The task
Copy out the entries below precisely; nothing is to be omitted.

Record extracts
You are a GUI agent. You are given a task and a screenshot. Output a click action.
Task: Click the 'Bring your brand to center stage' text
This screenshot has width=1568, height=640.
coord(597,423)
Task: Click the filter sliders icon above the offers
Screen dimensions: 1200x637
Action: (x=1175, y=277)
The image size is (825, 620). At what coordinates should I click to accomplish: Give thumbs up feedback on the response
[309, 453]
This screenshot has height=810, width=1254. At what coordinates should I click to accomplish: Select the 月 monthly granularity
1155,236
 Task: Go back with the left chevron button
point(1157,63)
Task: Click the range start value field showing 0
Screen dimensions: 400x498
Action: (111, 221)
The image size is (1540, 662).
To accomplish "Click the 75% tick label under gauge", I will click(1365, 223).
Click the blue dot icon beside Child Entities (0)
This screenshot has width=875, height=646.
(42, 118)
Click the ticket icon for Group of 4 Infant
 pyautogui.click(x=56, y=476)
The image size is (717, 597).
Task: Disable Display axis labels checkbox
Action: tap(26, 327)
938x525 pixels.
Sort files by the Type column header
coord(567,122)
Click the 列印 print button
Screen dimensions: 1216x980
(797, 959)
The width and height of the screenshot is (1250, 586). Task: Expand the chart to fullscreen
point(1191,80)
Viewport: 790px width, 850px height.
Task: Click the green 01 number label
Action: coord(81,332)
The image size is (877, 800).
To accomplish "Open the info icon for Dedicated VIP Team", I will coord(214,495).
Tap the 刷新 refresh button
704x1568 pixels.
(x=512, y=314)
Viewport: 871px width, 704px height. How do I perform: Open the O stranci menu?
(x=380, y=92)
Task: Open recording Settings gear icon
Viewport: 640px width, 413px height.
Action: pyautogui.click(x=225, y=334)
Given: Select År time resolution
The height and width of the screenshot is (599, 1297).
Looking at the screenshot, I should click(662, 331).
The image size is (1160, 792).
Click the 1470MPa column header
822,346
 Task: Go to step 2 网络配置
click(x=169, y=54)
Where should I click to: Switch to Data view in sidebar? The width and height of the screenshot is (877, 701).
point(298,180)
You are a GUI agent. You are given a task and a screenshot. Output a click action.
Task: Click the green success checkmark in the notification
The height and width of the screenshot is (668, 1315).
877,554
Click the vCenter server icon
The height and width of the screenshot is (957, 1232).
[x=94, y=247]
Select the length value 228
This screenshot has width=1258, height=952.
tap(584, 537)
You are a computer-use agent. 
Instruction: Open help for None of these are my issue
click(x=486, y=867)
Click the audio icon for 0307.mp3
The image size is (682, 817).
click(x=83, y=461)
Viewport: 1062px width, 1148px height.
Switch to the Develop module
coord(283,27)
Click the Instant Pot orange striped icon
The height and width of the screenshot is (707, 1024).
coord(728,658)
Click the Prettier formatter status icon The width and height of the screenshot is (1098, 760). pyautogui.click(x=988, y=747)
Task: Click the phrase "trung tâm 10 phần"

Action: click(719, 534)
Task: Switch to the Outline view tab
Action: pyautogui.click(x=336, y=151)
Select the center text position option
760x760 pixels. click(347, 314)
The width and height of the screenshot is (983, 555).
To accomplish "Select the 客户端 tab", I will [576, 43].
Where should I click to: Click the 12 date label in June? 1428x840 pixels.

Output
You are a GUI agent. You are given a task and a screenshot. Output a click action.
Task: Click the 'Bring your brand to center stage' text
This screenshot has width=1568, height=640.
coord(597,423)
Task: Click the filter sliders icon above the offers
Screen dimensions: 1200x637
Action: (x=1175, y=277)
The image size is (825, 620). At what coordinates should I click to accomplish: Give thumbs up feedback on the response
[309, 453]
This screenshot has height=810, width=1254. At what coordinates should I click to accomplish: Select the 月 monthly granularity
1155,236
 Task: Go back with the left chevron button
point(1157,63)
Task: Click the range start value field showing 0
Screen dimensions: 400x498
Action: (111, 221)
The image size is (1540, 662).
To accomplish "Click the 75% tick label under gauge", I will click(1365, 223).
Click the blue dot icon beside Child Entities (0)
This screenshot has width=875, height=646.
(42, 118)
Click the ticket icon for Group of 4 Infant
 pyautogui.click(x=56, y=476)
The image size is (717, 597).
Task: Disable Display axis labels checkbox
Action: tap(26, 327)
938x525 pixels.
Sort files by the Type column header
coord(567,122)
Click the 列印 print button
Screen dimensions: 1216x980
(797, 959)
The width and height of the screenshot is (1250, 586). Task: Expand the chart to fullscreen
point(1191,80)
Viewport: 790px width, 850px height.
Task: Click the green 01 number label
Action: coord(81,332)
The image size is (877, 800).
To accomplish "Open the info icon for Dedicated VIP Team", I will coord(214,495).
Tap the 刷新 refresh button
704x1568 pixels.
(x=512, y=314)
Viewport: 871px width, 704px height. How do I perform: Open the O stranci menu?
(x=380, y=92)
Task: Open recording Settings gear icon
Viewport: 640px width, 413px height.
Action: pyautogui.click(x=225, y=334)
Given: Select År time resolution
The height and width of the screenshot is (599, 1297).
Looking at the screenshot, I should click(662, 331).
The image size is (1160, 792).
Click the 1470MPa column header
822,346
 Task: Go to step 2 网络配置
click(x=169, y=54)
Where should I click to: Switch to Data view in sidebar? The width and height of the screenshot is (877, 701).
point(298,180)
You are a GUI agent. You are given a task and a screenshot. Output a click action.
Task: Click the green success checkmark in the notification
The height and width of the screenshot is (668, 1315).
877,554
Click the vCenter server icon
The height and width of the screenshot is (957, 1232).
[x=94, y=247]
Select the length value 228
This screenshot has width=1258, height=952.
tap(584, 537)
You are a computer-use agent. 
Instruction: Open help for None of these are my issue
click(x=486, y=867)
Click the audio icon for 0307.mp3
The image size is (682, 817).
click(x=83, y=461)
Viewport: 1062px width, 1148px height.
Switch to the Develop module
coord(283,27)
Click the Instant Pot orange striped icon
The height and width of the screenshot is (707, 1024).
coord(728,658)
Click the Prettier formatter status icon The width and height of the screenshot is (1098, 760). pyautogui.click(x=988, y=747)
Task: Click the phrase "trung tâm 10 phần"

Action: click(719, 534)
Task: Switch to the Outline view tab
Action: pyautogui.click(x=336, y=151)
Select the center text position option
760x760 pixels. click(347, 314)
The width and height of the screenshot is (983, 555).
To accomplish "Select the 客户端 tab", I will [576, 43].
Where should I click to: Click the 12 date label in June? 1428x840 pixels.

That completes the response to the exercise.